Stored entries
'''

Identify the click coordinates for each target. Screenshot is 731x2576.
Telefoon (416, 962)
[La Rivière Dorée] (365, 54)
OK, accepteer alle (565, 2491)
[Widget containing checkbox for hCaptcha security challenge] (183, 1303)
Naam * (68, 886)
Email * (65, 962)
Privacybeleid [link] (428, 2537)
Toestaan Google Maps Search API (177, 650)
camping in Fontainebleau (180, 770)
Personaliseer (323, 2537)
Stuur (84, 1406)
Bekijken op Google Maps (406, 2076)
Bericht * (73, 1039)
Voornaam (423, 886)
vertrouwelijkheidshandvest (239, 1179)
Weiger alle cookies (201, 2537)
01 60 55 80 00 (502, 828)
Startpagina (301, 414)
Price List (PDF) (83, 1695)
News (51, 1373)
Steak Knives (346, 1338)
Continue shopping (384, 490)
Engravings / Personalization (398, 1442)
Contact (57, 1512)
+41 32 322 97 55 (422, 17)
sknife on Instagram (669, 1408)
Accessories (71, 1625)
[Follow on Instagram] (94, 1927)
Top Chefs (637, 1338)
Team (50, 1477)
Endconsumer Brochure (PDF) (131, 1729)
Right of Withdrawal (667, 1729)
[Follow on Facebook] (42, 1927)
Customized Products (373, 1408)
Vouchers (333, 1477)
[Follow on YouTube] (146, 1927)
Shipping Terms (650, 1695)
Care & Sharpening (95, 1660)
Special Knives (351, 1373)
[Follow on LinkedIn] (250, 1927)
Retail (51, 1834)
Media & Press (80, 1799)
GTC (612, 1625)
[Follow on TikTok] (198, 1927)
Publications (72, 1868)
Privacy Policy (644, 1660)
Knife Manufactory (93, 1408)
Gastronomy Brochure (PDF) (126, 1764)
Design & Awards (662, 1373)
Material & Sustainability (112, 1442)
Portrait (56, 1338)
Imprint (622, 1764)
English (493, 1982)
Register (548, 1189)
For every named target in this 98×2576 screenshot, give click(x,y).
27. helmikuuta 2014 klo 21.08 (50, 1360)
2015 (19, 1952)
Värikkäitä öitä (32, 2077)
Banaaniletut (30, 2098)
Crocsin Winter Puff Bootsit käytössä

'''

WHAT THE TASK REQUIRES:
Repeat what the records above say. Use their exact words.

SOLUTION TO THIS EXERCISE:
Identify the click coordinates for each target. Screenshot is 731x2576.
Telefoon (416, 962)
[La Rivière Dorée] (365, 54)
OK, accepteer alle (565, 2491)
[Widget containing checkbox for hCaptcha security challenge] (183, 1303)
Naam * (68, 886)
Email * (65, 962)
Privacybeleid [link] (428, 2537)
Toestaan Google Maps Search API (177, 650)
camping in Fontainebleau (180, 770)
Personaliseer (323, 2537)
Stuur (84, 1406)
Bekijken op Google Maps (406, 2076)
Bericht * (73, 1039)
Voornaam (423, 886)
vertrouwelijkheidshandvest (239, 1179)
Weiger alle cookies (201, 2537)
01 60 55 80 00 (502, 828)
Startpagina (301, 414)
Price List (PDF) (83, 1695)
News (51, 1373)
Steak Knives (346, 1338)
Continue shopping (384, 490)
Engravings / Personalization (398, 1442)
Contact (57, 1512)
+41 32 322 97 55 (422, 17)
sknife on Instagram (669, 1408)
Accessories (71, 1625)
[Follow on Instagram] (94, 1927)
Top Chefs (637, 1338)
Team (50, 1477)
Endconsumer Brochure (PDF) (131, 1729)
Right of Withdrawal (667, 1729)
[Follow on Facebook] (42, 1927)
Customized Products (373, 1408)
Vouchers (333, 1477)
[Follow on YouTube] (146, 1927)
Shipping Terms (650, 1695)
Care & Sharpening (95, 1660)
Special Knives (351, 1373)
[Follow on LinkedIn] (250, 1927)
Retail (51, 1834)
Media & Press (80, 1799)
GTC (612, 1625)
[Follow on TikTok] (198, 1927)
Publications (72, 1868)
Privacy Policy (644, 1660)
Knife Manufactory (93, 1408)
Gastronomy Brochure (PDF) (126, 1764)
Design & Awards (662, 1373)
Material & Sustainability (112, 1442)
Portrait (56, 1338)
Imprint (622, 1764)
English (493, 1982)
Register (548, 1189)
For every named target in this 98×2576 screenshot, give click(x,y).
27. helmikuuta 2014 klo 21.08 (50, 1360)
2015 (19, 1952)
Värikkäitä öitä (32, 2077)
Banaaniletut (30, 2098)
Crocsin Winter Puff Bootsit käytössä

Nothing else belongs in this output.